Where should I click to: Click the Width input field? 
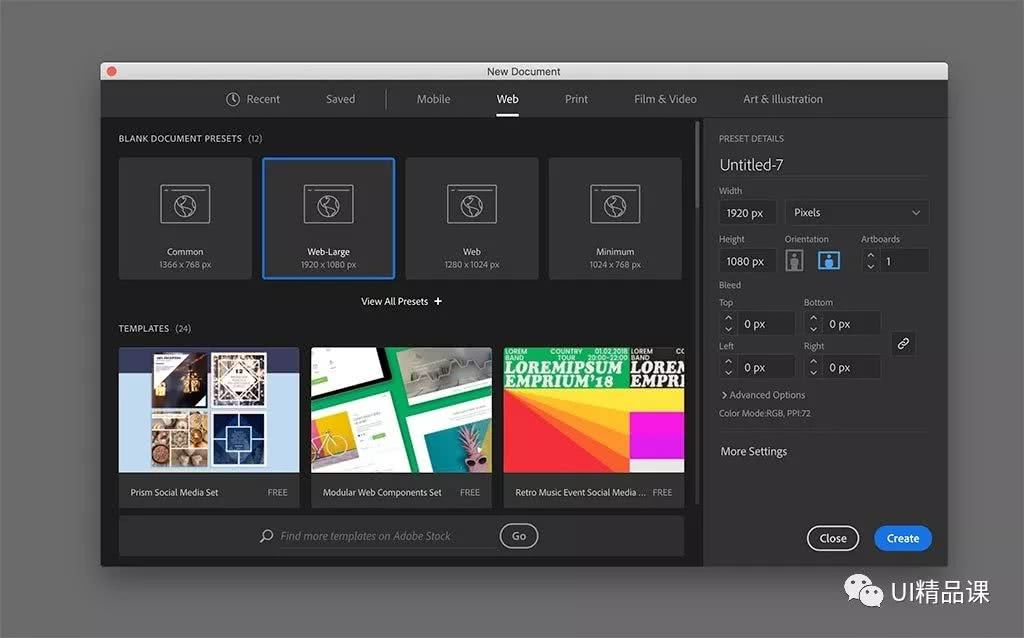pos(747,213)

...

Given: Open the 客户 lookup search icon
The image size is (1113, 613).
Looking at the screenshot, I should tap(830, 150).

---

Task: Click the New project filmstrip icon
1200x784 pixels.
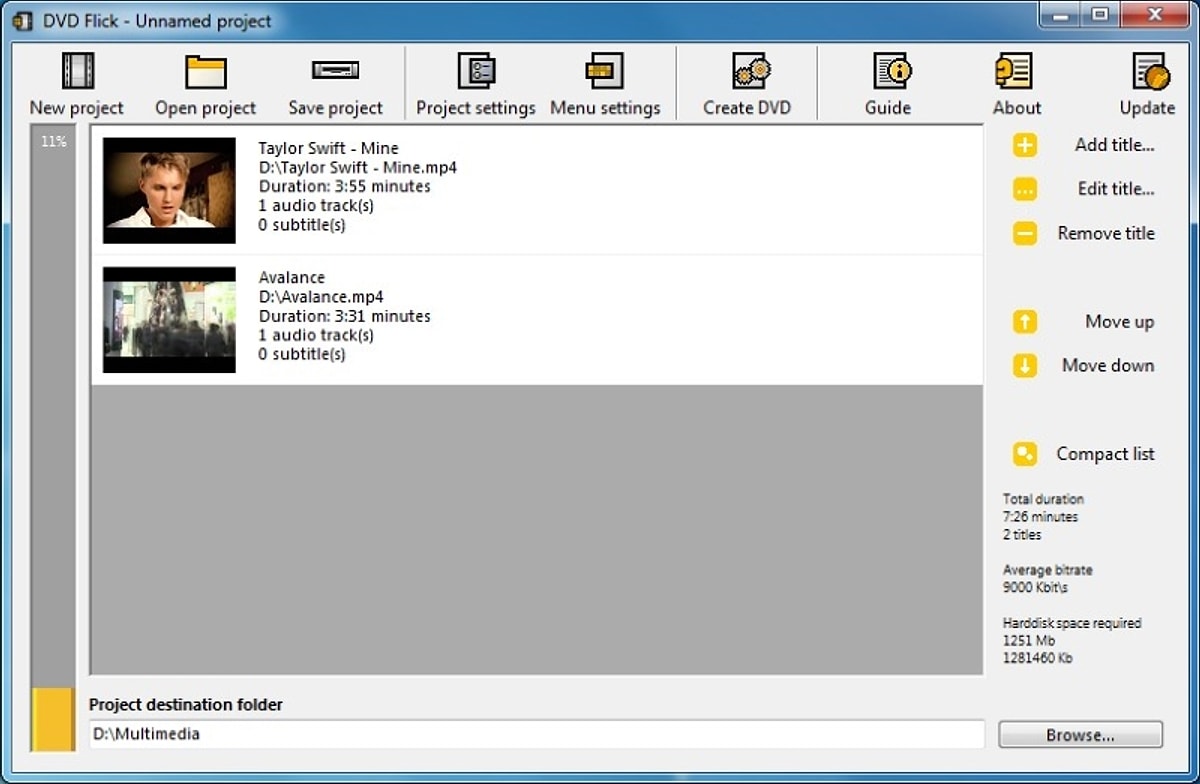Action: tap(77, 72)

--- PROBLEM ---
Reproduce each line of the material containing the word "icon".

--- OUTPUT OF THE TASK ---
Given: Open the 客户 lookup search icon
Task: Click the New project filmstrip icon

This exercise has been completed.